In an interview, Maroulis said she was first approached about the project in 2018, the same year she had her first life-changing concussion that January. A wrestling partner’s mother was connected to director Dylan Mulick.

Maroulis agreed to the film in part to help spread mental health awareness in sports. Later, she cried while watching the 2020 HBO film, “The Weight of Gold,” on the mental health challenges that other Olympians faced, because it resonated with her so much.

“When you’re going through something, it sometimes gives you an anchor of hope to know that someone’s been through it before, and they’ve overcome it,” she said.

Maroulis’ comeback story hit a crossroads at the Olympic trials in April 2021, where the winner of a best-of-three finals series in each weight class made Team USA.

Maroulis won the opening match against Jenna Burkert, but then lost the second match. Statistically, a wrestler who loses the second match in a best-of-three series usually loses the third. But Maroulis pinned Burkert just 22 seconds into the rubber match to clinch the Olympic spot.

Shen then revealed that she tore an MCL two weeks earlier.

“They told me I would have to be in a brace for six weeks,” she said then. “I said, ‘I don’t have that. I have two and a half.’”

Maroulis said she later asked the director what would have happened if she didn’t make the team for Tokyo.

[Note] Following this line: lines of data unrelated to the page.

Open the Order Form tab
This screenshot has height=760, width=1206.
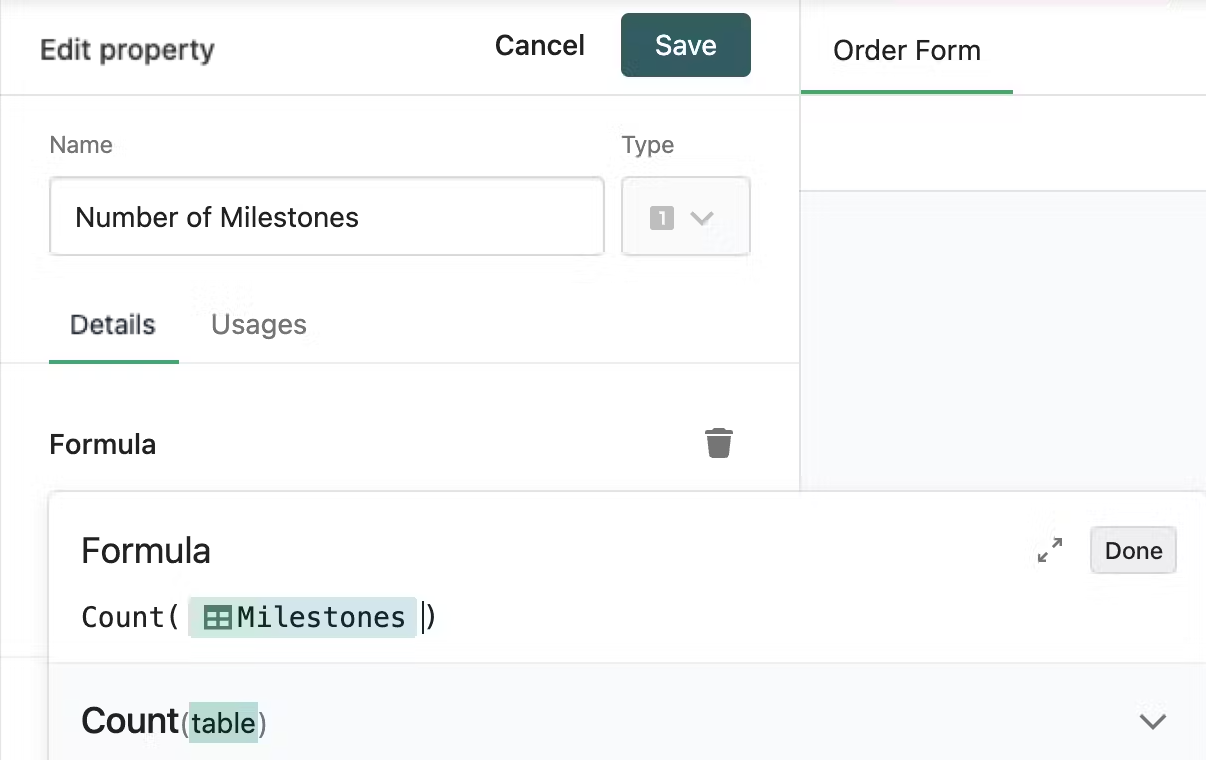click(907, 51)
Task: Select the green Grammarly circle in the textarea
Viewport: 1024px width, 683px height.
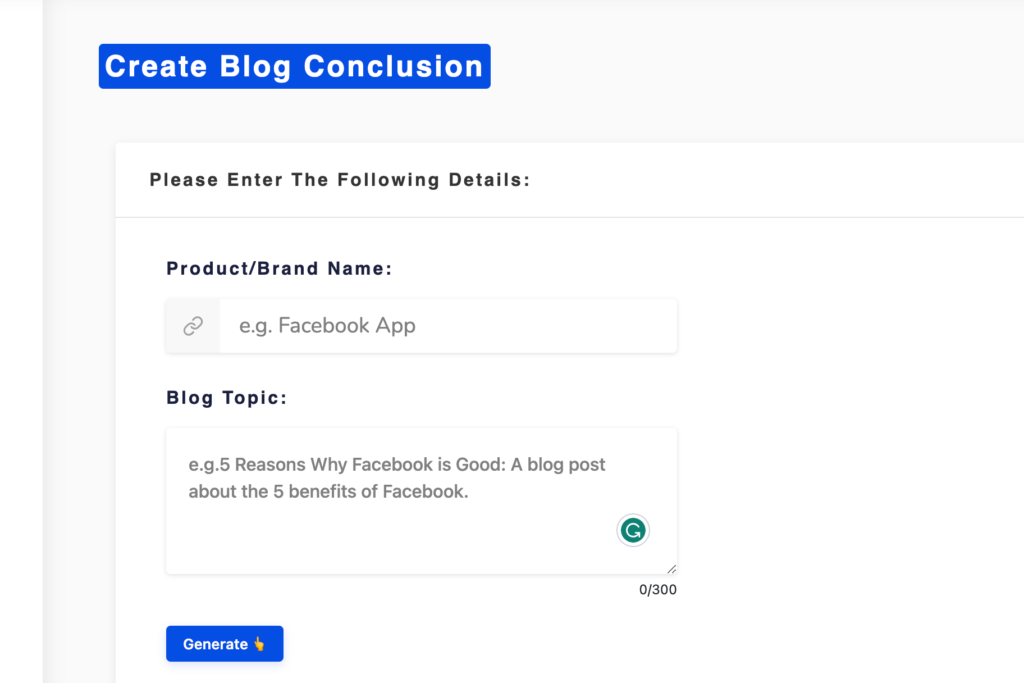Action: (x=632, y=530)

She was told the film still have been done.

“He had mentioned this isn’t about a sports story or sports comeback story,” Maroulis said. “This is about a human story. And we’re using wrestling as the vehicle to tell this story of overcoming and healing and rediscovering oneself.”

Maroulis said she was told that, during filming, the project was pitched to the production company of actor Chris Pratt, who wrestled in high school in Washington. Pratt signed on as a producer.

“Wrestling has made an impact on his life, and so he wants to support these kinds of stories,” said Maroulis, who appeared at last month’s Santa Barbara Film Festival with Pratt.

Pratt said he knew about Maroulis before learning about the film, which he said “needed a little help to get it over the finish line,” according to a public relations company promoting the film.

The film also highlights the rest of the six-woman U.S. Olympic wrestling team in Tokyo. Four of the six won a medal, including Tamyra Mensah-Stock‘s gold.

“I was excited to be part of, not just (Maroulis’) incredible story, but also helping to further advance wrestling and, in particular, female wrestling,” Pratt said, according to responses provided by the PR company from submitted questions. “To me, the most compelling part of Helen’s story is the example of what life looks like after a person wins a gold medal. The inevitable comedown, the trauma around her injuries, the PTSD, the drive to continue that is what makes her who she is.”

Maroulis, who now trains in Arizona, hopes to qualify for this year’s world championships and next year’s Olympics.

“I try to treat every Games as my last,” she said. “Now I’m leaning toward being done [after 2024], but never say never.”